GOAL OF THE EXERCISE -> Please write out each of the following lines word for word, leaving out the pictures.

MATERIAL SUPPLIED ->

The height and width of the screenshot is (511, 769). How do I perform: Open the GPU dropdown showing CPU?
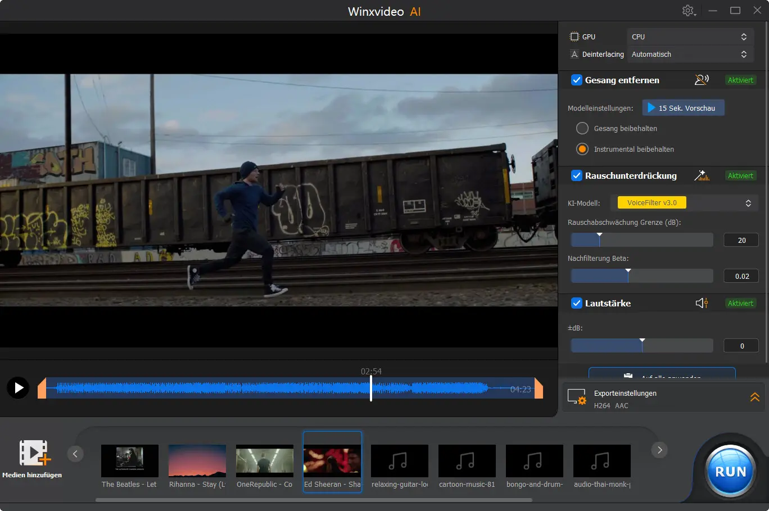[x=690, y=37]
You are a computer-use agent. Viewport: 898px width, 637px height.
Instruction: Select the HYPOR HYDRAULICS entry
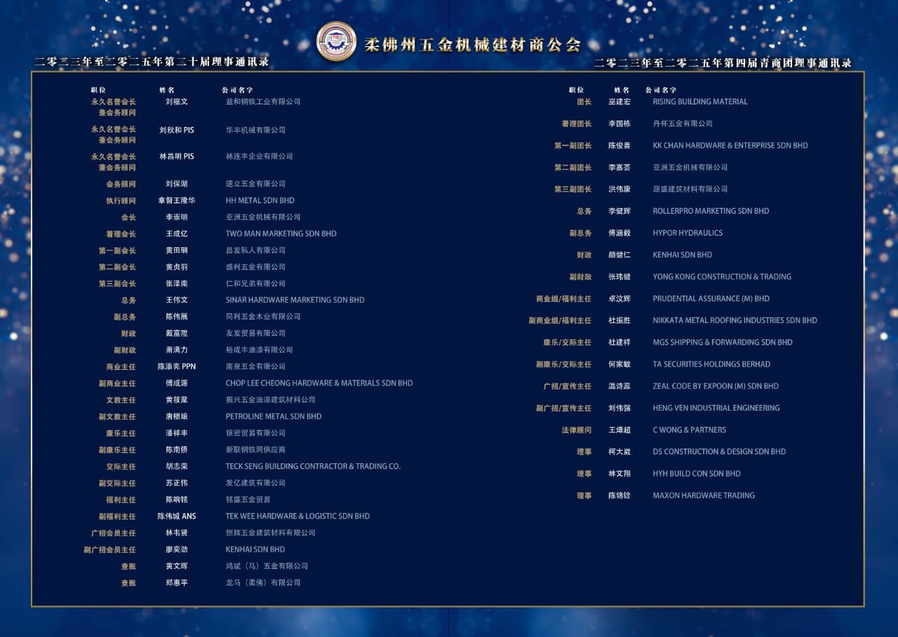pos(687,233)
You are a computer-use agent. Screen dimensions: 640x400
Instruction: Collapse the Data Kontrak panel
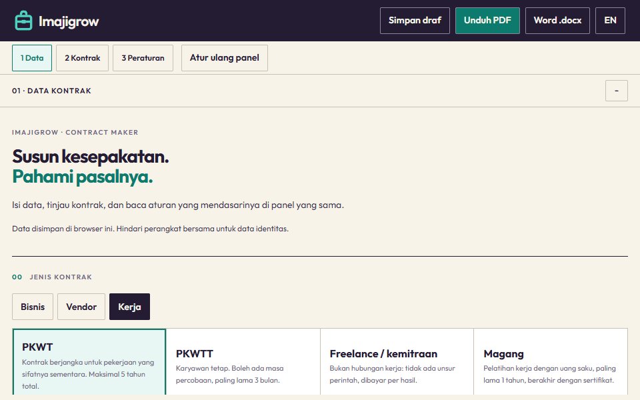coord(616,91)
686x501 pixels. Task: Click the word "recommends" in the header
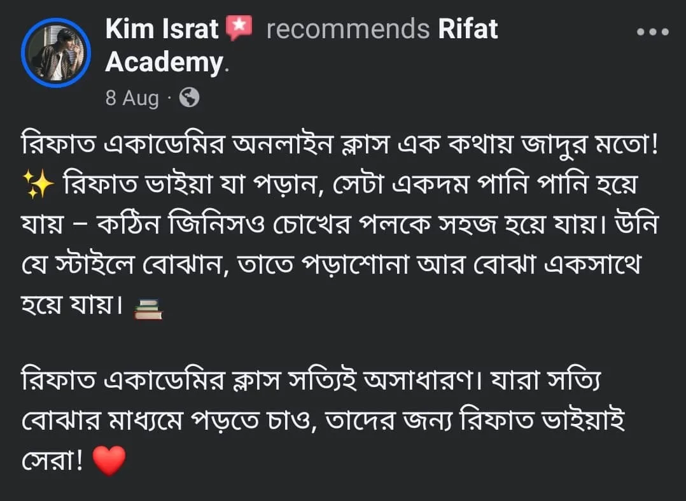pyautogui.click(x=347, y=29)
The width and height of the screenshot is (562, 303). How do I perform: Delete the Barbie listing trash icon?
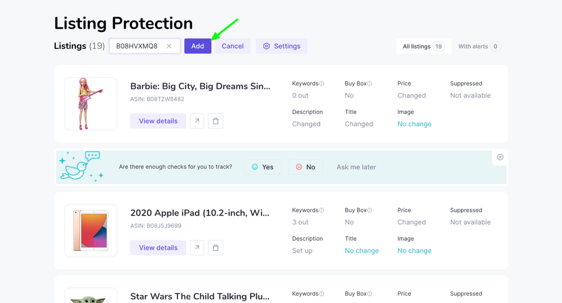(215, 121)
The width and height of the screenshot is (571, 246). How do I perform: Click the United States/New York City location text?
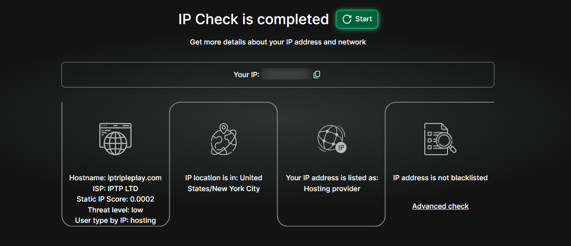223,184
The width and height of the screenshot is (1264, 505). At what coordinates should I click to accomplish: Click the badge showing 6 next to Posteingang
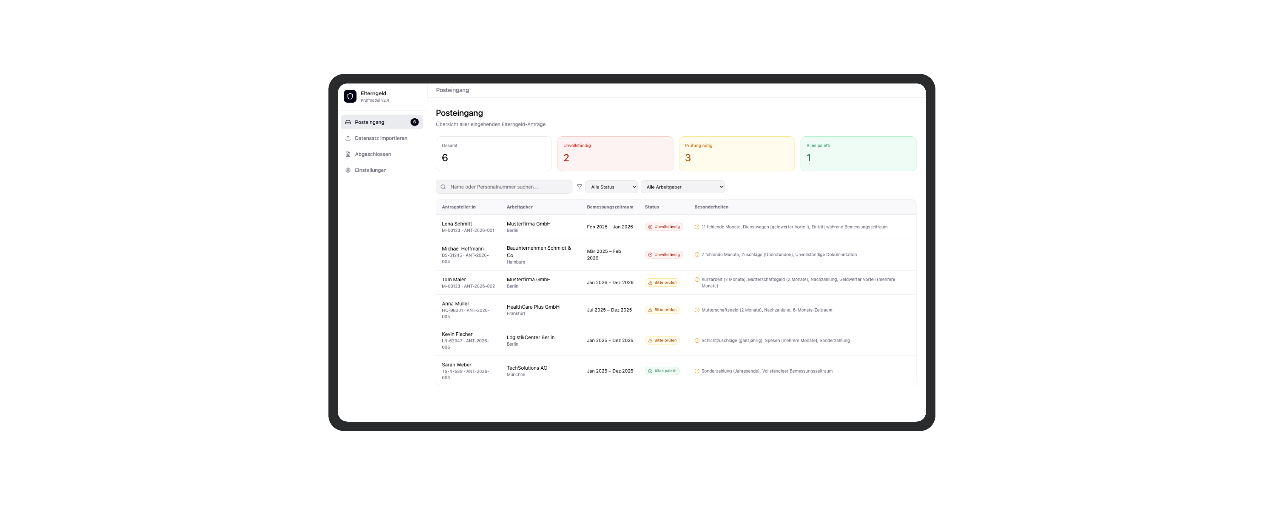[x=414, y=122]
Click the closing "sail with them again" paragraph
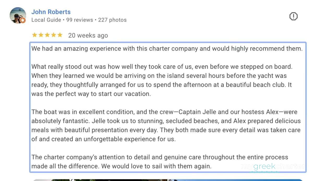Image resolution: width=313 pixels, height=181 pixels. pos(160,162)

TASK ANSWER ->
The height and width of the screenshot is (511, 769). How do I perform: Open the GPU dropdown showing CPU?
[x=690, y=37]
You are a computer-use agent. Viewport: 898px width, 637px height.
Instruction: Select the HYPOR HYDRAULICS entry
pos(687,233)
You are a computer-use agent. Screen dimensions: 640x400
Instruction: Collapse the Data Kontrak panel
coord(616,91)
686x501 pixels. Task: Click the word "recommends" in the header
pyautogui.click(x=347, y=29)
The width and height of the screenshot is (562, 303). How do I perform: Delete the Barbie listing trash icon?
(215, 121)
The width and height of the screenshot is (571, 246). How do I perform: Click the United States/New York City location text?
223,184
The width and height of the screenshot is (1264, 505). At what coordinates should I click to accomplish: Click the badge showing 6 next to Posteingang
[x=414, y=122]
Click the closing "sail with them again" paragraph
Image resolution: width=313 pixels, height=181 pixels. pos(160,162)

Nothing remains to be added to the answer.